WHAT IS BEING ASKED
Give back exactly the lines from the start of the entries below to the line holding "The width and height of the screenshot is (1433, 612).", that line included, and leave every picture out.

####

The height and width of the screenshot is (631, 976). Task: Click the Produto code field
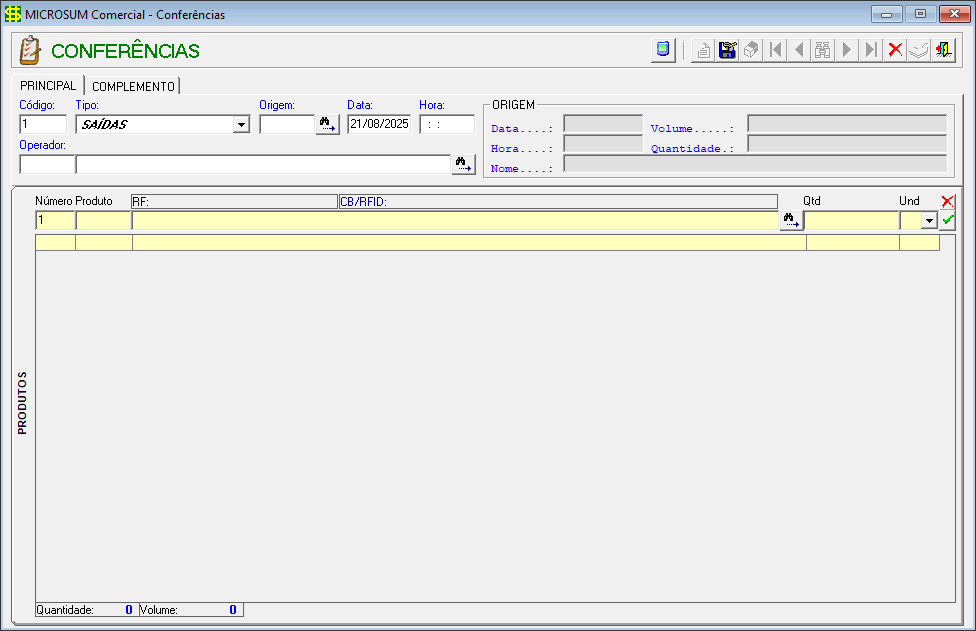103,221
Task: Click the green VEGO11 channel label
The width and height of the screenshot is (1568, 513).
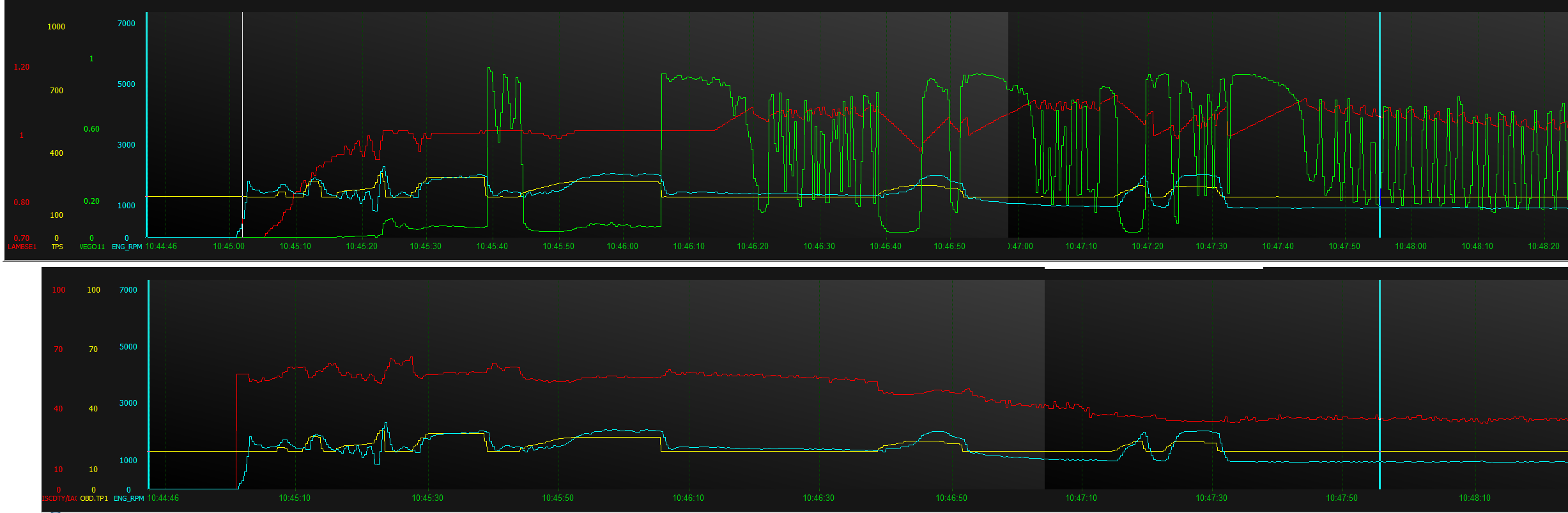Action: [92, 247]
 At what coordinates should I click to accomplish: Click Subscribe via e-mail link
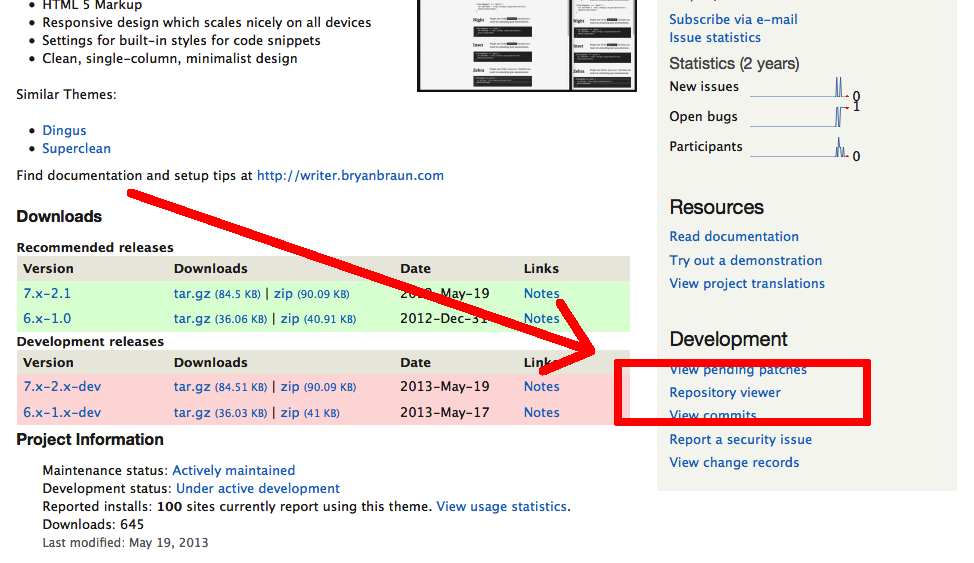733,19
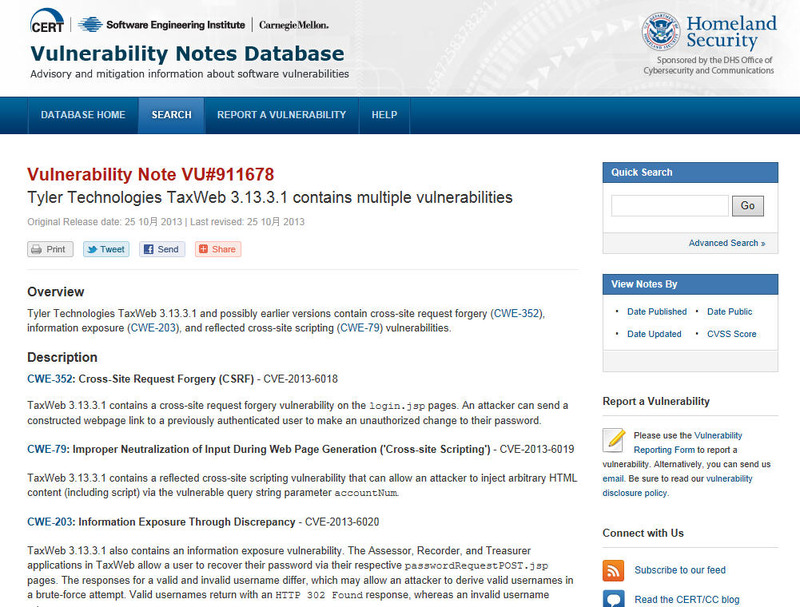Open the Help navigation tab

point(384,115)
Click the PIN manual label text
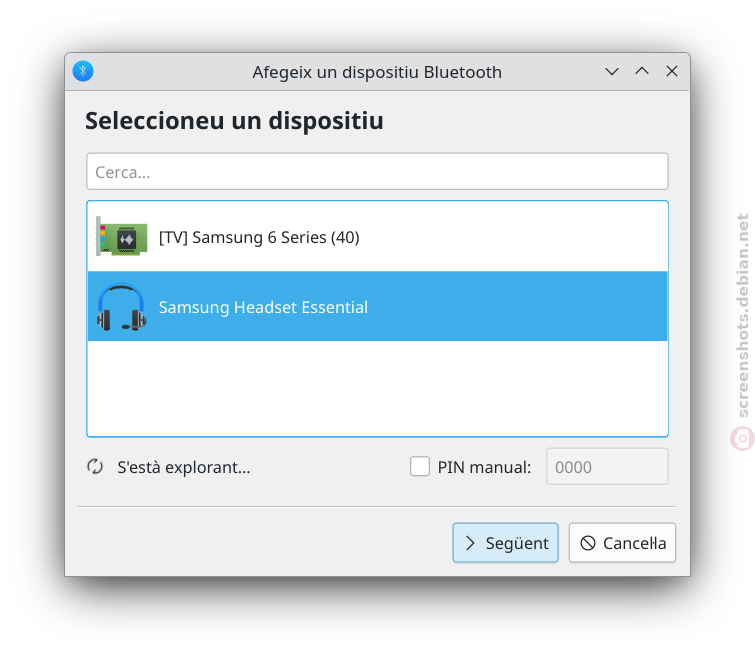 [x=484, y=467]
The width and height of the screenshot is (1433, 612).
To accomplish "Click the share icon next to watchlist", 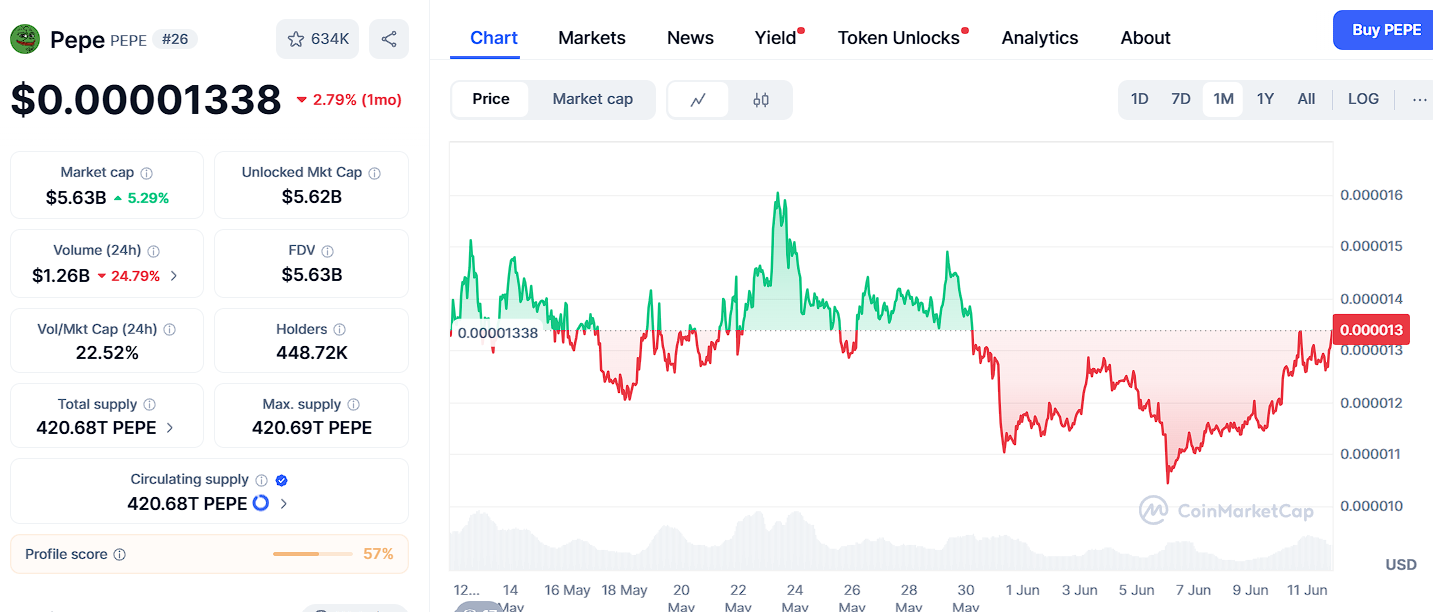I will pos(389,39).
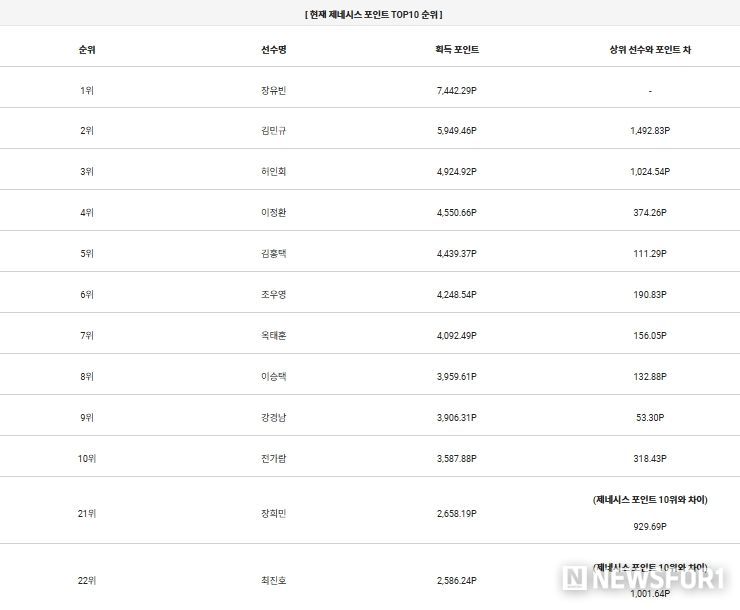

####

THE ANSWER
The height and width of the screenshot is (631, 976). Task: Click the Produto code field
103,221
Task: Click the green VEGO11 channel label
The width and height of the screenshot is (1568, 513).
Action: [92, 247]
 At what coordinates should I click to accomplish: Click Subscribe via e-mail link
733,19
Open the Help navigation tab

point(384,115)
Click the PIN manual label text
 [x=484, y=467]
The width and height of the screenshot is (1433, 612).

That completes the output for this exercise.